1. We have been working at shaking the foundations of logic for the last decade for a true revolution, not for some "coordination"-of-the-month (i.e., not for the purpose of coordination with the Nazi Party).

                 Rather we stand before the fundamental task of

                 shaking this logic from the ground up, not capriciously

                 or out of willfulness with the view of establishing another

                 logic. We stand before the upheaval of logic not as something

                 we are undertaking in 1934 for the sake of some

                 "coordination"-of-the-month [beliebigen "Gleichschaltung"],

                 but rather something at which we have been working for the

                 last ten years which is grounded in a transformation

                 [Wandlung] of our existence itself, a transformation which

                 informs the innermost necessity of our destiny [Geschickes](GA

                 38,11).

                                       

                2. There has been no revolution in the German universities.

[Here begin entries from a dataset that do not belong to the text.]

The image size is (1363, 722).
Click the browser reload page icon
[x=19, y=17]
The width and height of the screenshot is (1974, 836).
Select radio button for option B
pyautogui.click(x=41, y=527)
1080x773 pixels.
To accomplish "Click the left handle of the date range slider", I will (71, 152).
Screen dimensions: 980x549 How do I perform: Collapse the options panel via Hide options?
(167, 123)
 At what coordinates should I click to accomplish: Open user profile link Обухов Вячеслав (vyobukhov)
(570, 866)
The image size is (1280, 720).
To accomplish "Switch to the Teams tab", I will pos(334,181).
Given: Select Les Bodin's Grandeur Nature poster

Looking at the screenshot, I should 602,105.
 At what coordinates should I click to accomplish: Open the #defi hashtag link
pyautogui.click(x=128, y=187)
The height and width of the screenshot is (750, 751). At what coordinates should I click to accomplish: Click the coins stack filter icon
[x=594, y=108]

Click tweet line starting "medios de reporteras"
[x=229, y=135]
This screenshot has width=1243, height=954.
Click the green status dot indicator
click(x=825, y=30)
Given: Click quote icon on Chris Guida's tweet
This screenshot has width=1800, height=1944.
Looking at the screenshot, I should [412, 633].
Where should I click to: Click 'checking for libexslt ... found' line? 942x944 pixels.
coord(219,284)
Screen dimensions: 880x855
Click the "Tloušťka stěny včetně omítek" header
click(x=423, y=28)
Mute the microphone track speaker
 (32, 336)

                                          It is an error to say that there has been a reaction

                                 in the German university. There is no reaction, because

                                 there is no transformation (revolution), and there is no                   

                                 revolution because no one understands where to start.

                                 Certain people do not even want a revolution; it could

                                 turn out to be the case that in such a revolution they

                                 would prove to be highly unnecessary (GA 38,76).

 

3. The Nazi slogan "Gemeinnutz vor Eigennutz" ("common service before self-service") is a sham.

     With the outcry "We!" it is just as possible to

miss our self as it is in the valorization of

     the I. Conversely, we can find our way to our

self-being via the I just as well as via the

You or We, because it all comes down to

    self-being, to the determination of the self.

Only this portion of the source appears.